From the civil rights and women’s liberation movements to #MeToo and Black Lives Matter, speaking truth to power remains a crucial role of the poet in the face of political and media rhetoric designed to obscure, manipulate, or worse. Poetry can call out and talk back to inhumane forces that threaten equality and freedom, exposing horrible truths, raising awareness, and building empathy. Even “each act of living,” as Denise Levertov says, can cultivate collective resistance, allow us to rail against complacency and show why poetry is vital and necessary, not merely decorative, in moments of political and social crisis.
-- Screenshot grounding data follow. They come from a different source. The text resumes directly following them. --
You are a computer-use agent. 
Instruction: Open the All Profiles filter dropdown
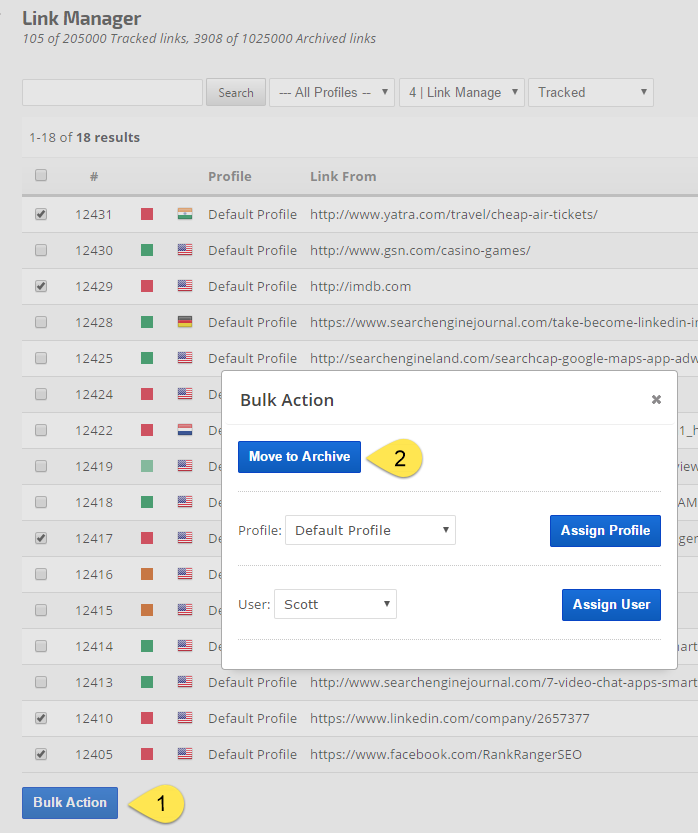(332, 92)
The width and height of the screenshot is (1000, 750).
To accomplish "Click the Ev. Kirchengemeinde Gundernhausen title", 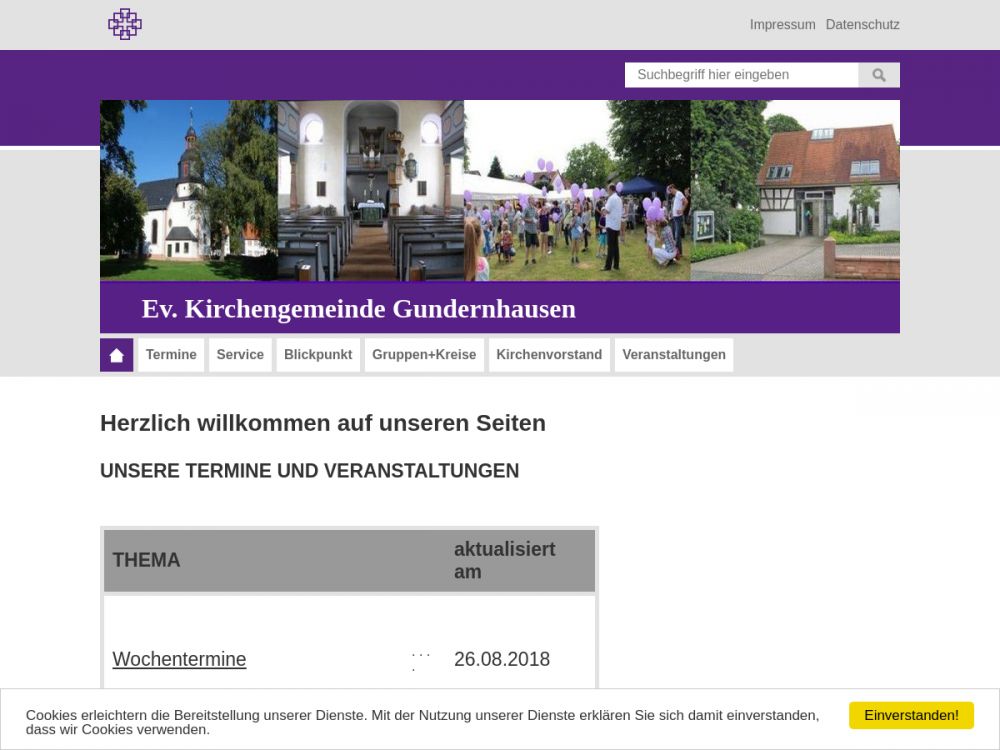I will (x=358, y=309).
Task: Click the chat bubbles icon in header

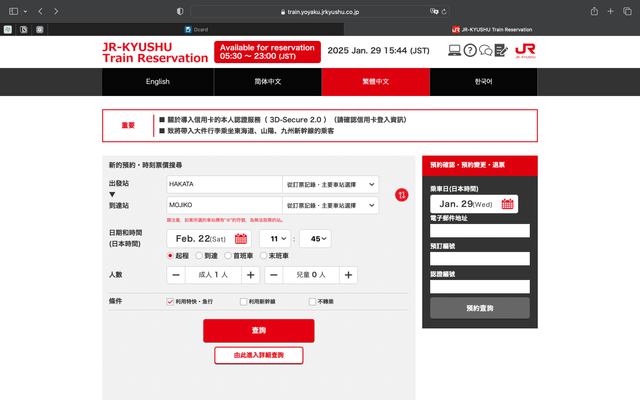Action: tap(486, 51)
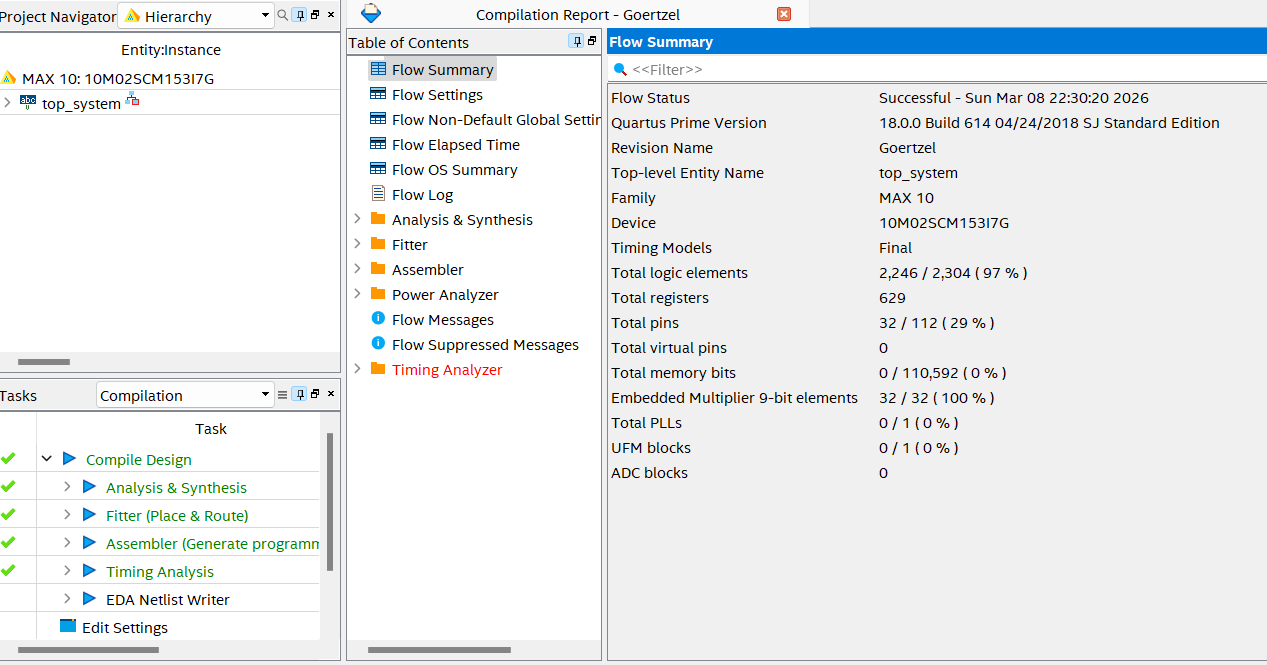Open the Tasks panel customize menu icon

click(282, 395)
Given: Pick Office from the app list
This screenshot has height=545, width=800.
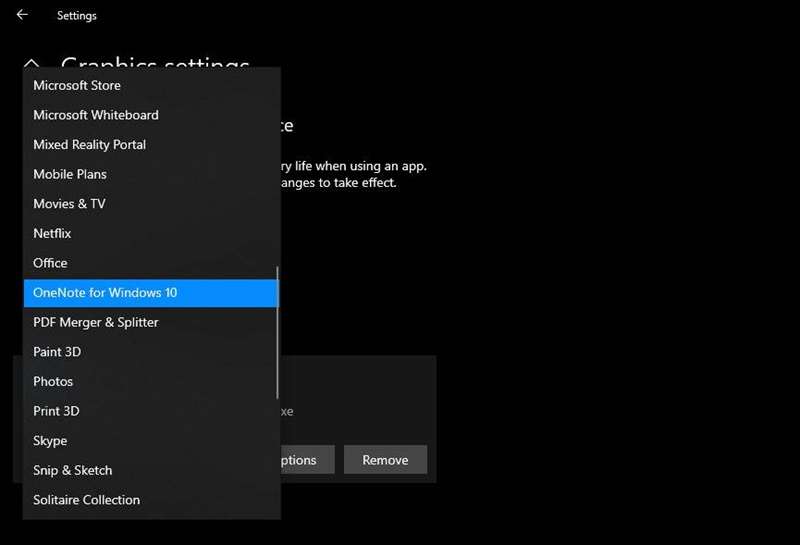Looking at the screenshot, I should 50,263.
By layering the personal and real-world concerns, by incorporating contemporary headlines and news stories, we will use poetry to create social awareness.
From found poems to erasures, we will look at poems from Molly McCully Brown’s Virginia State Colony for Epileptics and Feebleminded, which confronts ableism; poems from torrin a. greathouse’s Wound from the Mouth of a Wound, which challenges gender norms; and Danez Smith’s Don’t Call Us Dead, which confronts racism. We will also consider how form can inform protest poems as well.
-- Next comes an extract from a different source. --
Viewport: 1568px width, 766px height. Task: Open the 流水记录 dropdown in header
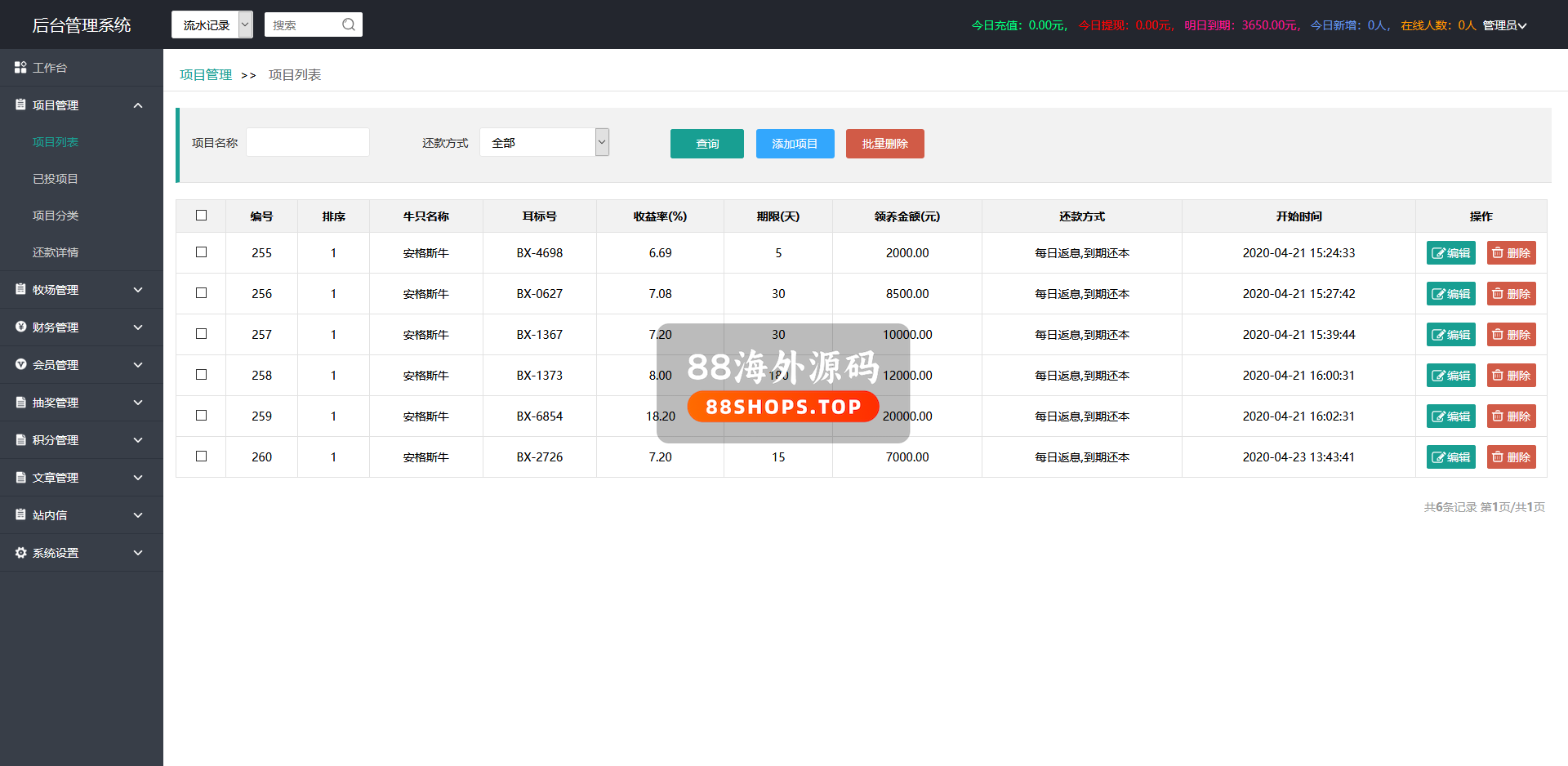212,24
While there is no fee to participate in this workshop, those who are able and appreciative may make donations directly to Kara Dorris via Venmo: @karadorris
Kara Dorris is the author of three poetry collections: HitBox (Kelsay Books 2024), Have Ruin, Will Travel (2019) and When the Body is a Guardrail (2020) from Finishing Line Press. She has also published five chapbooks. Her poetry has appeared in Prairie Schooner, Redivider, Nine Mile, DIAGRAM, Wordgathering, Puerto del Sol, and swamp pink, among other literary journals, as well as the anthology Beauty is a Verb (2011). Recently, she edited the poetry anthology Writing the Self-Elegy: the Past is Not Disappearing Ink (SIU Press, 2023). She currently teaches writing at Illinois College. For more information, please visit karadorris.com.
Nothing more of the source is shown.